2.2. Standard of proof

The boards of appeal have developed in their case law certain principles as to the standard of proof required to establish the facts on which a decision is to be based. In some decisions the boards of appeal have applied the standard of "the balance of probabilities", which means that in relation to, for example, the question of when a document was first made available to the public, the board must decide what is more likely than not to have happened (see for example decisions T 381/87, OJ 1990, 213; T 296/93, OJ 1995, 627; and T 729/91 of 21 November 1994). In other decisions the boards have taken the view that a fact has to be proved "beyond reasonable doubt" or "up to the hilt" (see e.g. T 782/92 of 22 June 1994; T 97/94, OJ 1998, 467; T 848/94 of 3 June 1997; T 472/92, OJ 1998, 161; and, in particular, T 750/94, OJ 1998, 32)(see also T 313/05, T 1335/05).

As far the standard of proof to be applied is concerned, the boards' established legal practice is to apply the same standard of proof to prior public use objections as to other objections under Art. 100 EPC: the balance of probability (T 472/92, OJ 1998, 161). In T 270/90 (OJ 1993, 725) the board expressly refused to accept a submission that the much more rigorous standard of "beyond all reasonable doubt" should apply, even if, as was the case, both parties were able to access and adduce evidence relating to the decisive issue of confidentiality of the transactions alleged to constitute prior public use. It stated that, in opposition proceedings, decisions of the boards on the evidence adduced by the parties had to be arrived at on the basis of the overall balance of probability, as distinct from "beyond all reasonable doubt" or "absolute conviction". Each of the parties therefore had to seek to prove facts alleged by it to that degree of proof.

In T 472/92 (OJ 1998, 161) the board noted, however, that although the standard of proof was the same for all objections covered by Art. 100 EPC 1973, in those prior public use cases where practically all the evidence in support of an alleged prior public use lay within the power and knowledge of the opponent, the latter had to prove his case up to the hilt.
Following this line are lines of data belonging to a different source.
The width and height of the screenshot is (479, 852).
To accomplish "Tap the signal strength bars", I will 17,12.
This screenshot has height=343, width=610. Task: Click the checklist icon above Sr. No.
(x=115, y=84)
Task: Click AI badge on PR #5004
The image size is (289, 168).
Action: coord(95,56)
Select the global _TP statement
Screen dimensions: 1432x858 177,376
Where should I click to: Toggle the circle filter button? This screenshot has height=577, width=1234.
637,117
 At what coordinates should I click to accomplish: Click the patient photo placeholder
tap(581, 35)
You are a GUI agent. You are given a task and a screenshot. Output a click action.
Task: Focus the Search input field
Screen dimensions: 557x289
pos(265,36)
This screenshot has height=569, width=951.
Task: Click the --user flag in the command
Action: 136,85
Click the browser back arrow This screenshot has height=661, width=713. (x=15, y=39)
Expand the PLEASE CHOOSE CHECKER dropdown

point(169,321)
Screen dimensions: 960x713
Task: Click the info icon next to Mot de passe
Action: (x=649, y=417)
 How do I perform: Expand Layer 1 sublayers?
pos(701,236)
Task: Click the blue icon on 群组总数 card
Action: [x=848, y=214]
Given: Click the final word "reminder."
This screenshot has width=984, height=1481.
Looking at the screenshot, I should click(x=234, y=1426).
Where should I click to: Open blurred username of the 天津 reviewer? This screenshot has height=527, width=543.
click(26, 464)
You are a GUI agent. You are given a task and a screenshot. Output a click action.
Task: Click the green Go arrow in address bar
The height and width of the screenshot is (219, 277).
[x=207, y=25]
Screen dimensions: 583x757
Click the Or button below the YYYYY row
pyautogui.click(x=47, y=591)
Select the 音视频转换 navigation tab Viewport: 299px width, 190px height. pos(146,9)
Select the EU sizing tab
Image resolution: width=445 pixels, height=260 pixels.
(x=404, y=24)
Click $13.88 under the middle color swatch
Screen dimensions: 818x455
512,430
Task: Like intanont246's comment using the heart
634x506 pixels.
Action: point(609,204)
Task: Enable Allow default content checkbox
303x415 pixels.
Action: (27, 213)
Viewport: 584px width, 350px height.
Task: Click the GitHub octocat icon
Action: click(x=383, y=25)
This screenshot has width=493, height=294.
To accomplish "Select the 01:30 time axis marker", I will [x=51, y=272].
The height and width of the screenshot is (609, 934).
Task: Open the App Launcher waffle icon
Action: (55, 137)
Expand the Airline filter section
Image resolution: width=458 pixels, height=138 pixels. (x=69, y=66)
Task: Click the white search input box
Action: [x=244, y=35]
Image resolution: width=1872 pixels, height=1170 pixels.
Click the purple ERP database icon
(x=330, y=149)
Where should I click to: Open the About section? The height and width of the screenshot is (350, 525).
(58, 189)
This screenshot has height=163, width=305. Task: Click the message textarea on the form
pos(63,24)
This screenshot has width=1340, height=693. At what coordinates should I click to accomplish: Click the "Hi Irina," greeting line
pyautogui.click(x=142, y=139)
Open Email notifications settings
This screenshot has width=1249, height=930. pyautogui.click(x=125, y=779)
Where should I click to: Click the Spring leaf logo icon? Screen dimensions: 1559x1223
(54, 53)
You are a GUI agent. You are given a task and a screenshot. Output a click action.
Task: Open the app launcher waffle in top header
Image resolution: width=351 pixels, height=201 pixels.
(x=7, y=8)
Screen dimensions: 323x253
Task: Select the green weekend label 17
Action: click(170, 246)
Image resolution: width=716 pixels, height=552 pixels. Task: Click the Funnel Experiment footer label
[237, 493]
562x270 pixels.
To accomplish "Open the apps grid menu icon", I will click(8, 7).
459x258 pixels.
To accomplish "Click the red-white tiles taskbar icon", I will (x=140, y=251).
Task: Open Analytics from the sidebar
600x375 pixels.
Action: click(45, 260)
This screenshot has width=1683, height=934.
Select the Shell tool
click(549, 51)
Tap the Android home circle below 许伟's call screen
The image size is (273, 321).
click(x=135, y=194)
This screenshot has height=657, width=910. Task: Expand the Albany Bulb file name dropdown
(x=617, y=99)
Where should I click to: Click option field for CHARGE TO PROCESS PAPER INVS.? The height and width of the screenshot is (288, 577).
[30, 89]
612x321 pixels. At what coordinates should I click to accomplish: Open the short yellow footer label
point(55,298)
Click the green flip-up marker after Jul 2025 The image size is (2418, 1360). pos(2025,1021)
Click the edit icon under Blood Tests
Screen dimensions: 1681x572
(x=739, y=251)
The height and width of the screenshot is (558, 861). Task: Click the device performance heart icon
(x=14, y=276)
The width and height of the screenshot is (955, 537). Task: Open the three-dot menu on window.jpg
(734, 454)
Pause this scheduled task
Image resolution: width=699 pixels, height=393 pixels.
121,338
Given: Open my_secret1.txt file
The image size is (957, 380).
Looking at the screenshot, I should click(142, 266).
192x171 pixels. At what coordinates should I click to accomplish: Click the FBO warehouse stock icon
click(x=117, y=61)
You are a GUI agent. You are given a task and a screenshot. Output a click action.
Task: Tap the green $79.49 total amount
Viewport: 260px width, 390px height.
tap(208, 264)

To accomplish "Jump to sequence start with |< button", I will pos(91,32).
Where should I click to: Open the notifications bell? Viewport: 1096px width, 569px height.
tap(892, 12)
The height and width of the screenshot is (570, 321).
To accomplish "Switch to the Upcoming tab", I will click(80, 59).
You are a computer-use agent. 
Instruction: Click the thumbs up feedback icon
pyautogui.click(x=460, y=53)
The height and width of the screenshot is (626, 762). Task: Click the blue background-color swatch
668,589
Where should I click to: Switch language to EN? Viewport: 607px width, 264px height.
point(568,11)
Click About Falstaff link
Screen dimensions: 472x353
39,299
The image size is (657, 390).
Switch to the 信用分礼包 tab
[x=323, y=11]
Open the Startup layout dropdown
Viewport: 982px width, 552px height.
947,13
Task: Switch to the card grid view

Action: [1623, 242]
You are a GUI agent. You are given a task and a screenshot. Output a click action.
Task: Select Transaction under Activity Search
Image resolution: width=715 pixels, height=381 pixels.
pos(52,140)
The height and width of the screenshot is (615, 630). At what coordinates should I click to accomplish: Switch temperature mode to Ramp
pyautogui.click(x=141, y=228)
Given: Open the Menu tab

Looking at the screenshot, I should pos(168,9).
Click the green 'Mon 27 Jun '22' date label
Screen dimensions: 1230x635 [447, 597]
The board noted that, generally speaking, in cases not involving the issue of prior public use, both parties were able to obtain and adduce the evidence upon which their respective cases were based. By contrast, in the majority of prior public use cases, practically all the evidence in support of an alleged prior public use lay within the power and knowledge of the opponent, so the patentee seldom had any ready, or indeed any access to it at all. As a consequence, an opponent had to prove his case up to the hilt, for little if any evidence would be available to the patentee to establish the contradictory proposition that no prior public use had taken place (T 97/94, OJ 1998, 467).

In T 665/00, the board held that the evidence submitted had to be assessed in accordance with the principle of "unfettered consideration of the evidence". Moreover, the same principles of taking evidence applied to all the facts and arguments relied on in support of all the grounds of opposition, including public prior use (see, to that effect, T 270/90, OJ 1993, 725). However, the board pointed out that the exercise of this unfettered discretion meant that varying standards of strictness could be applied in evaluating the evidence. Thus, where an issue of fact was being decided on the balance of probabilities, the more serious the issue and its consequences for the fate of the patent, the more convincing the evidence had to be (T 750/94, OJ 1998, 32). In particular, if the board's decision on whether to revoke the patent depended on that issue of fact, the available evidence would have to be examined very critically and strictly.